Short exercise ->
Can you lay out the material from the line with "Disable the Trust Certificate checkbox" up to and including the line with "point(468,49)" as a JSON list of strings, one string per line, with blank lines dropped and the pictures left out?

Dataset content ->
:::

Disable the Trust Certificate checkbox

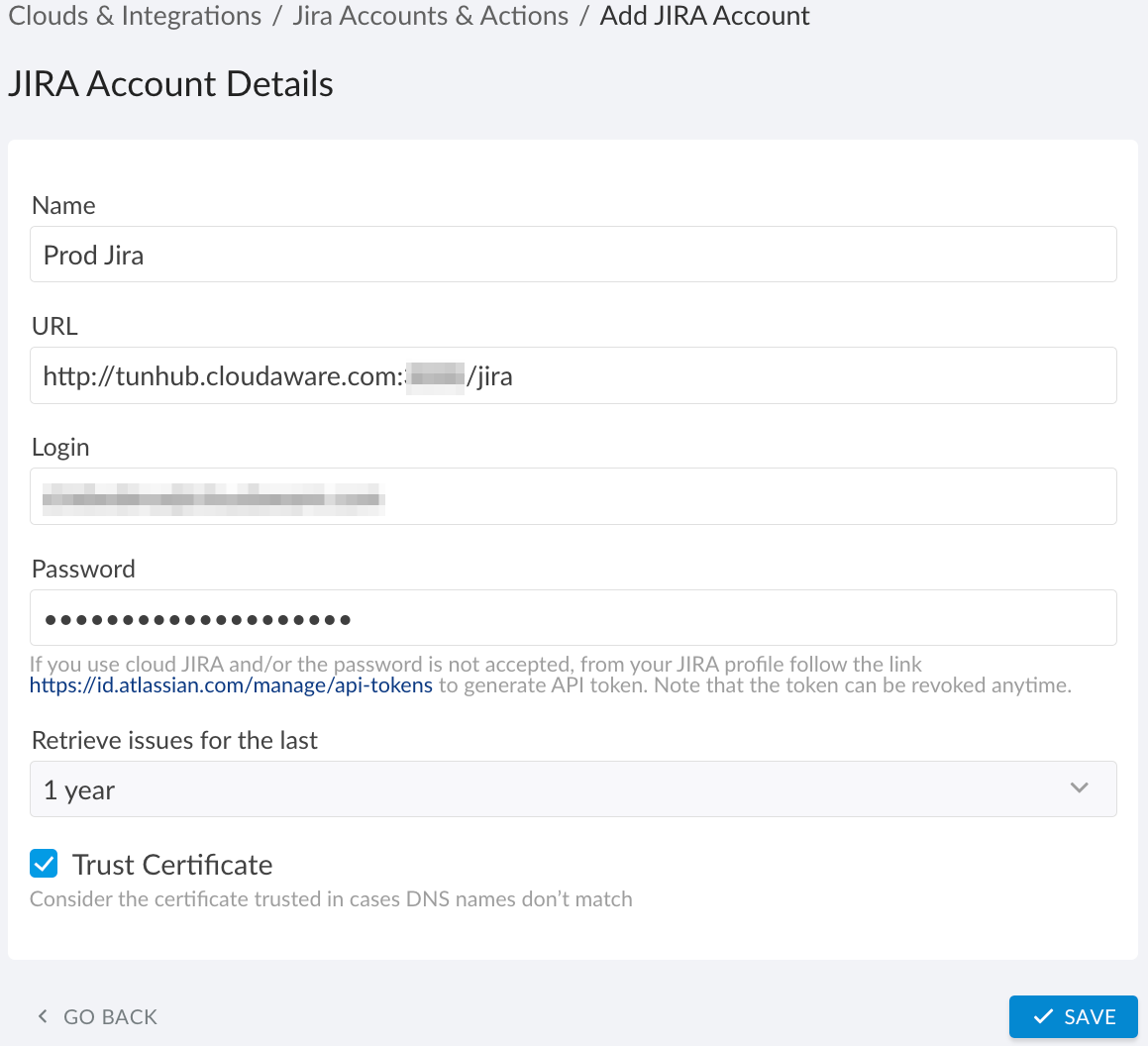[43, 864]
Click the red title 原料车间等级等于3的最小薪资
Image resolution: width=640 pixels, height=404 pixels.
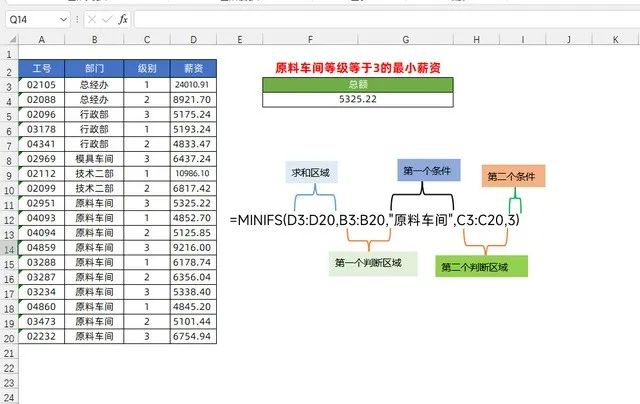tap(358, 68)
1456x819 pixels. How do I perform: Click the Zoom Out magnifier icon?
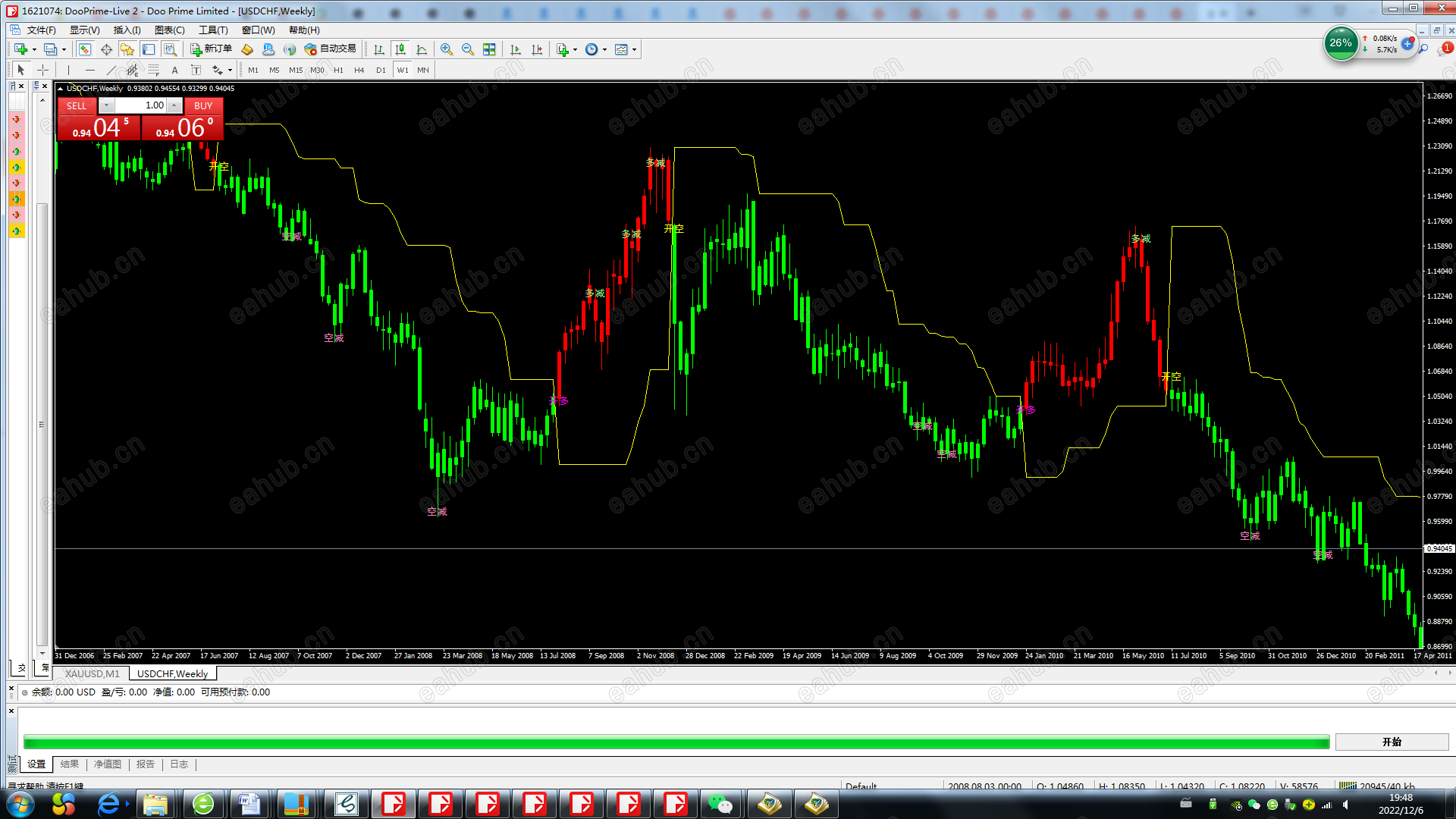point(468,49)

:::

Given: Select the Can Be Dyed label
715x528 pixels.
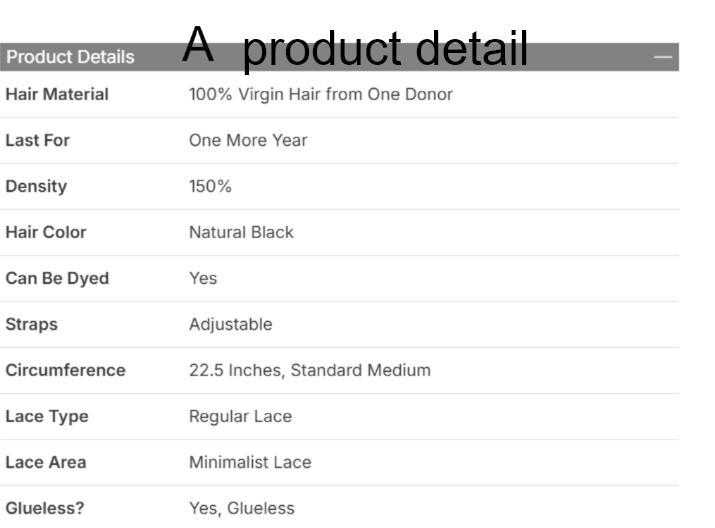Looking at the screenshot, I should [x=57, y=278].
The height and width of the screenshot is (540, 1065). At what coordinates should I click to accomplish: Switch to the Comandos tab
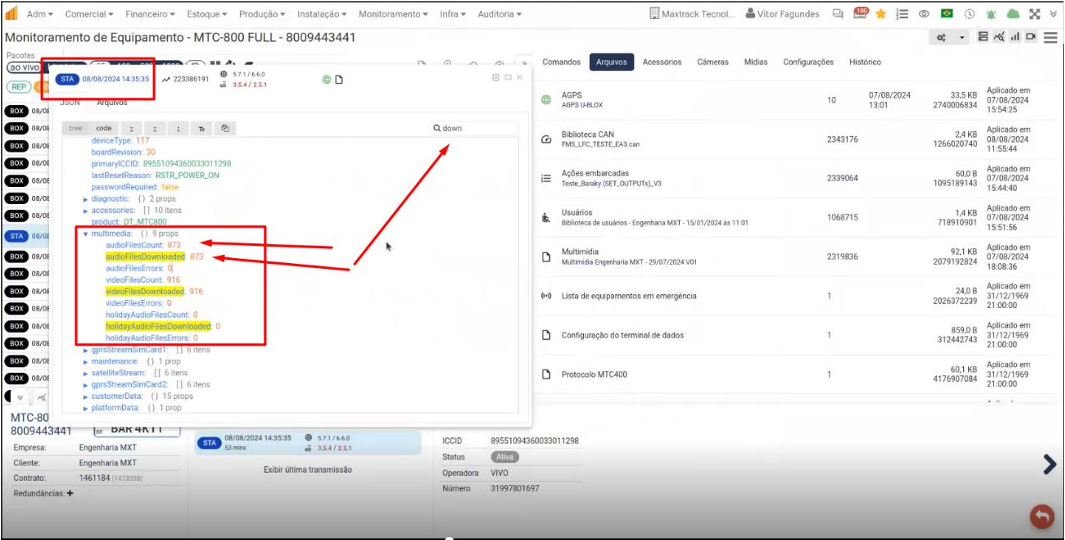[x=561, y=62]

:::

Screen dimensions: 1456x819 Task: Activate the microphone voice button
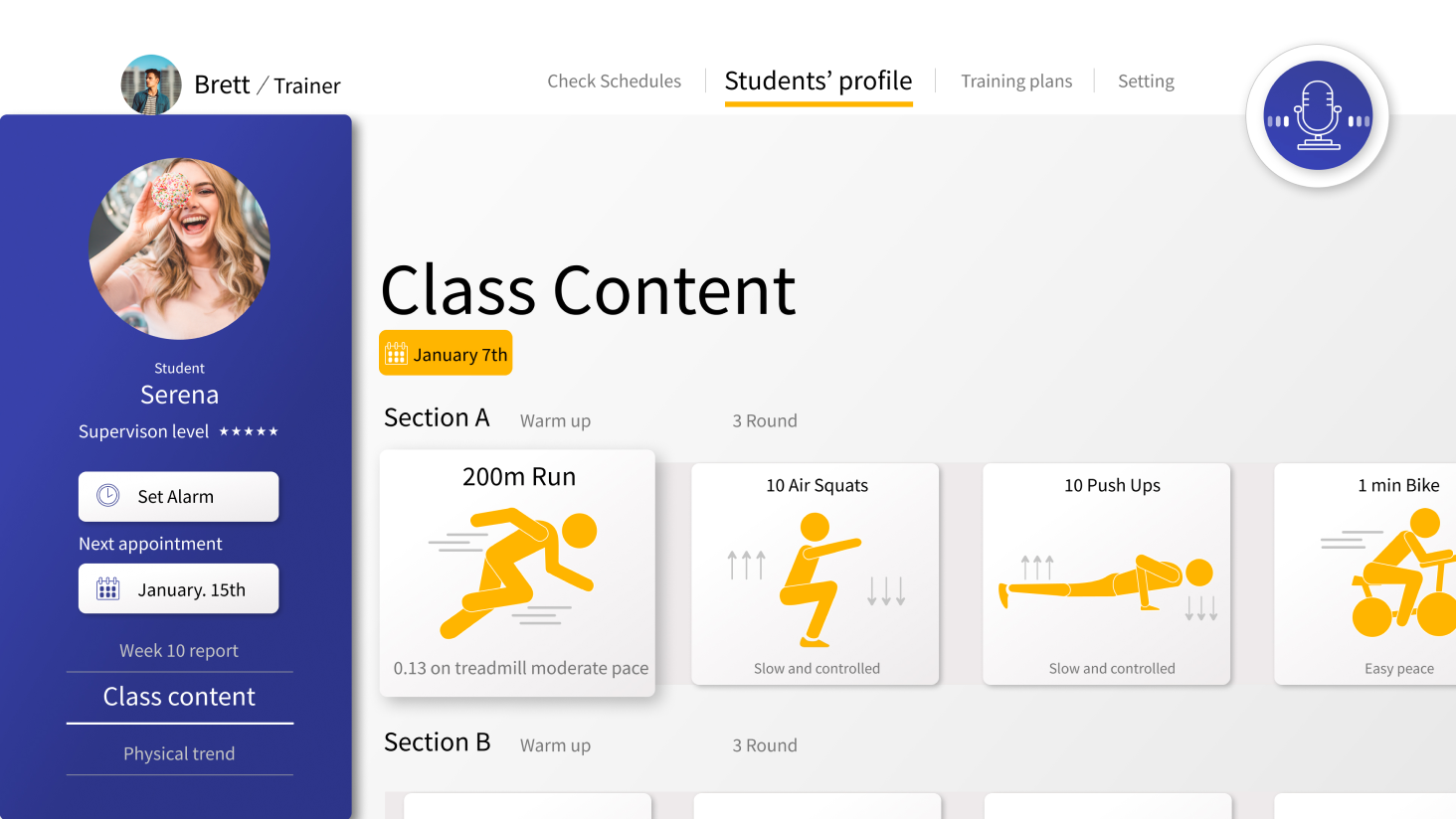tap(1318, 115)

:::

Task response ->
[
  "Disable the Trust Certificate checkbox",
  "[43, 864]",
  "Click the red title 原料车间等级等于3的最小薪资",
  "Image resolution: width=640 pixels, height=404 pixels.",
  "tap(358, 68)",
  "1456x819 pixels. How do I perform: Click the Zoom Out magnifier icon?",
  "point(468,49)"
]